ESPE Abstracts (2019) 92 P2-162

Metabolic Effects of Growth Hormone Treatment in Short Prepubertal Children: A Double-Blinded Randomized Clinical Trial

Anders Tidblad1, Jan Gustafsson2, Claude Marcus3, Martin Ritzén1, Klas Ekström1

1Division of Pediatric Endocrinology, Department of Women's and Children's Health, Karolinska Institutet, Stockholm, Sweden. 2Department of Women's and Children's Health, Uppsala University, Uppsala, Sweden. 3Department of Clinical Science, Intervention and Technology (CLINTEC), Karolinska Institutet, Stockholm, Sweden

Objective: Growth hormone (GH) is a central hormone for regulating linear growth during childhood and also highly involved in metabolism of lipids, carbohydrates and protein. However, few studies report on how treatment with GH during childhood influences metabolic parameters. Our aim was to investigate metabolic effects of different doses of GH in short children with GH peak levels in the low normal range.

Design: Thirty-five pre-pubertal short children (<-2.5 SDS), aged 7-10 years, with peak levels of GH between 7 and 14 µg/L during an arginine insulin tolerance test (AITT), were randomized to three different doses (10/30/100 µg/kg/d) of GH treatment for 2 years. The doses were blinded for both patients and study investigators. Auxological and metabolic investigations were performed. These included metabolites in blood and interstitial microdialysis fluid, dual-energy X-ray absorptiometry (DEXA), frequently sampled intravenous glucose tolerance test (FSIVGTT) and stable isotope examinations of rates of glucose production and lipolysis.

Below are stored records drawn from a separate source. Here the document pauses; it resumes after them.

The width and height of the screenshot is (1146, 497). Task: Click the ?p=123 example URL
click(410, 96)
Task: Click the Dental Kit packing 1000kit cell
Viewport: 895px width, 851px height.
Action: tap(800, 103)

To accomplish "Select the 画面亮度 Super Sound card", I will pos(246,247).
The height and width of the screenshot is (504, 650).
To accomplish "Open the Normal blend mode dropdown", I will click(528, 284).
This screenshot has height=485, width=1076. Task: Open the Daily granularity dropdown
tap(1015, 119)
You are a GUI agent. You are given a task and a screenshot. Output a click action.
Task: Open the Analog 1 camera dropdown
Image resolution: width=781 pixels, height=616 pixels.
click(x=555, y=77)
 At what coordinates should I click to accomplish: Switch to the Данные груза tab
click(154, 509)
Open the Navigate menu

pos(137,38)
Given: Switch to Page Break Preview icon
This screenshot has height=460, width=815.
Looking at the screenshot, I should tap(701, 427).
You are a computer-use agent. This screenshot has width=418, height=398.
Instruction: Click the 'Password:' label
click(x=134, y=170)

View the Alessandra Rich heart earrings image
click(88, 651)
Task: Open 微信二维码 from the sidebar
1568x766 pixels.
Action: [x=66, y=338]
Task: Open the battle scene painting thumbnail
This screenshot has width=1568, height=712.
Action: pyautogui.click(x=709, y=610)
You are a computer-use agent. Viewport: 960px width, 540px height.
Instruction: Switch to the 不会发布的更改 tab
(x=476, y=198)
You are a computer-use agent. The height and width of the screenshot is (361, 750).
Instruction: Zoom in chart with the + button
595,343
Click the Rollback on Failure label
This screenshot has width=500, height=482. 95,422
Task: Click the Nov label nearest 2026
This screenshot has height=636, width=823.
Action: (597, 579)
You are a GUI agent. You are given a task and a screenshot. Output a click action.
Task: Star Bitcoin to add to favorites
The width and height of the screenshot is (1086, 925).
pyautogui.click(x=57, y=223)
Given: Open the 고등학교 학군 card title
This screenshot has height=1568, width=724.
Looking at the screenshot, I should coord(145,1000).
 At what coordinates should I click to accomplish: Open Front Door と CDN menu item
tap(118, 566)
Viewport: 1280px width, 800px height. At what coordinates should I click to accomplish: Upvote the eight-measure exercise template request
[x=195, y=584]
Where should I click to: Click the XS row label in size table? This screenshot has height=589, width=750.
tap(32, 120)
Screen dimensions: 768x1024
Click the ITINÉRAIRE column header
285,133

Results: At 24 months, the high dose group (HD) had higher fasting insulin compared with the standard dose (SD) and low dose (LD) groups (HD: 111.7 vs SD: 61.2 and LD: 46.0 pmol/L [p=<0.001]) and showed signs of insulin resistance (HOMA-IR, HD: 4.20 vs SD: 2.17 and LD: 1.71 (LD) [p=<0.001]). The FSIVGTT also demonstrated higher acute insulin response (AIR, HD: 667 vs SD: 418 and LD: 348 mU×L-1×min [p=<0.05]). Few other metabolic differences were found at 24 months but a decreased insulin sensitivity index (Si) could already be seen at 12 months for both SD and HD compared with the LD group (Si, HD: 5.4, SD: 6.4 vs LD: 10.1 [mU/l]-1×min-1 [p=<0.05]).

Conclusion: Treatment with GH has a dose-dependent effect on insulin sensitivity in short prepubertal children leading to higher levels of fasting insulin and signs of insulin resistance in both HOMA indices and FSIVGTT examinations.